* WHAT THIS TASK INVOLVES *
Find the string "Given" in the records and copy each line where it occurs.

* Items from a data source *
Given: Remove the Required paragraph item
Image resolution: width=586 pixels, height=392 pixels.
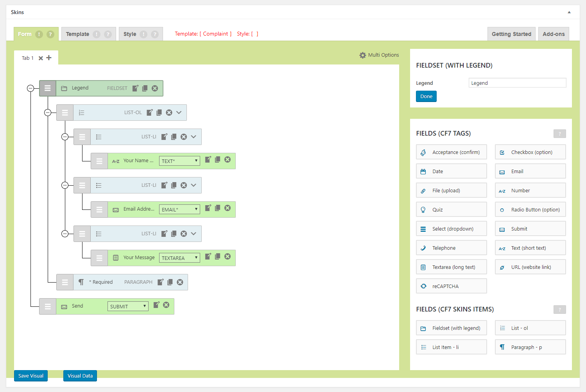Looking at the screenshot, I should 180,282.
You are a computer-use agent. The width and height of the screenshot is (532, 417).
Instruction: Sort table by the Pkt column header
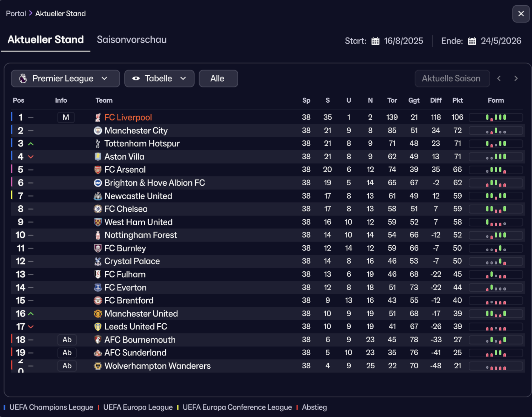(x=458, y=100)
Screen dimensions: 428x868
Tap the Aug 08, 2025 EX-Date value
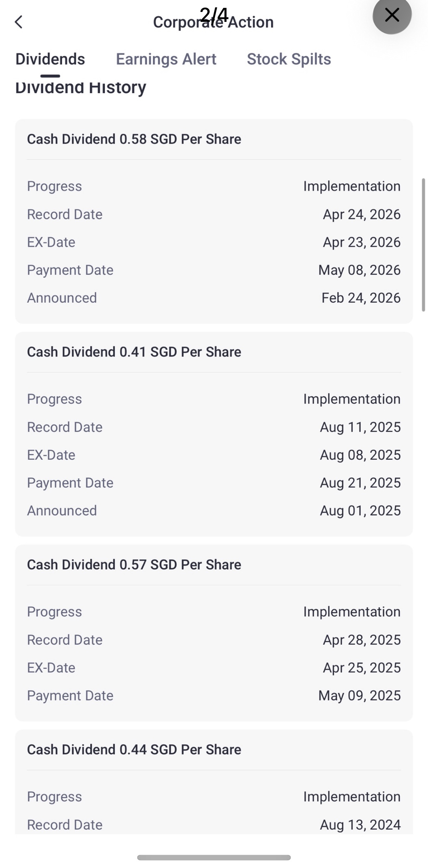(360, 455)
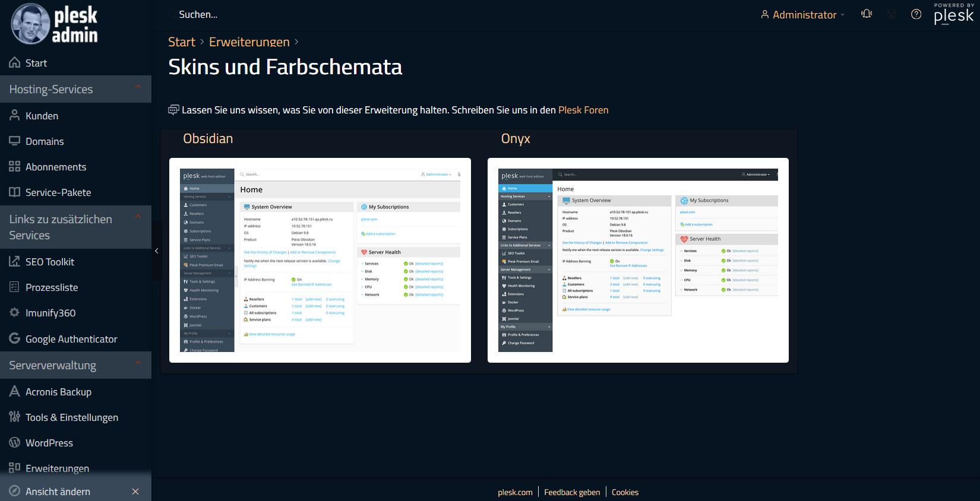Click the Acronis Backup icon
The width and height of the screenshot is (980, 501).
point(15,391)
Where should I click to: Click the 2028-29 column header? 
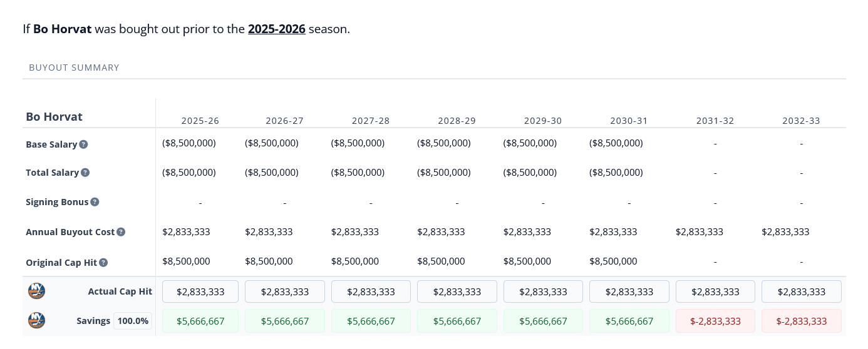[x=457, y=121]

==

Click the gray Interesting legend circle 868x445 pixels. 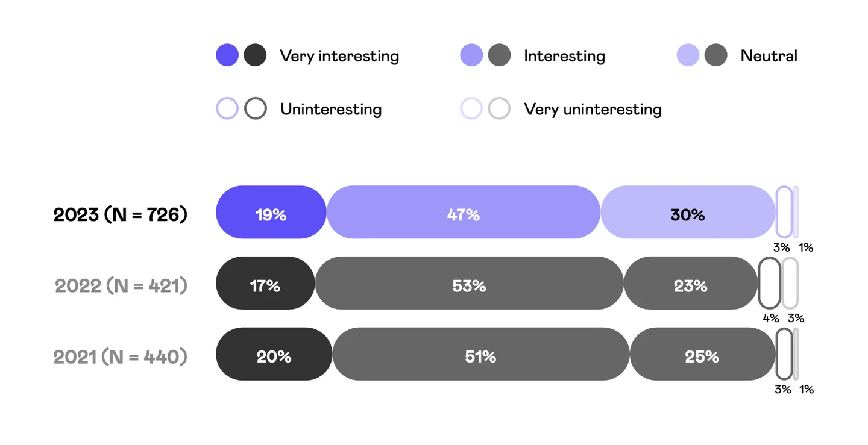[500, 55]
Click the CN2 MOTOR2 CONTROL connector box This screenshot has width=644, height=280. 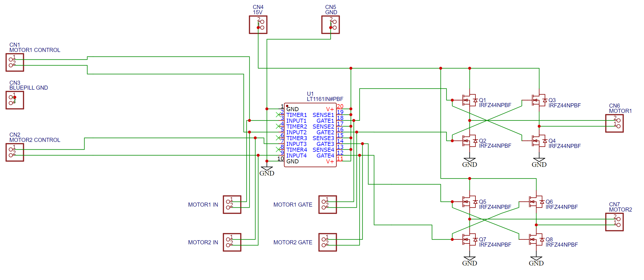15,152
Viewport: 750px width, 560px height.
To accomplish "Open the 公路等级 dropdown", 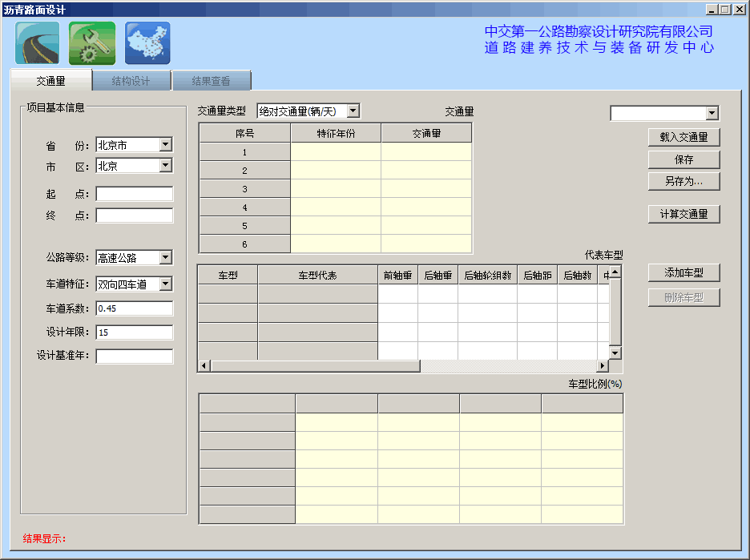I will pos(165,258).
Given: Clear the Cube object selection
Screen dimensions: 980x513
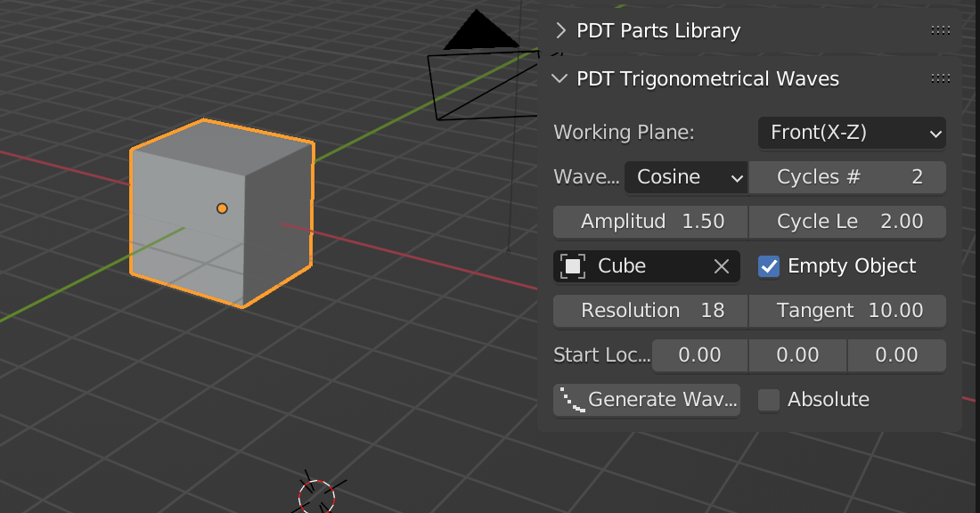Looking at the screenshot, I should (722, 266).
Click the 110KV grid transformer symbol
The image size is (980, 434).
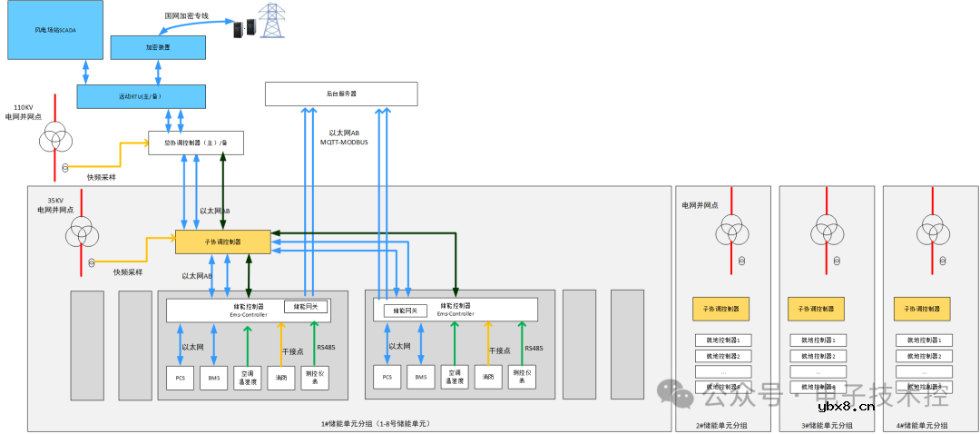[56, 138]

---

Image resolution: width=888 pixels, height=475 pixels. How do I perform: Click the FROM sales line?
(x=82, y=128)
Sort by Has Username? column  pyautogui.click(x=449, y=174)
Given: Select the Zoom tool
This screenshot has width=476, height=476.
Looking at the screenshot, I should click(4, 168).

* TASK ANSWER *
Given: Remove the Required paragraph item
Given: Clear the Cube object selection
Given: Select the Zoom tool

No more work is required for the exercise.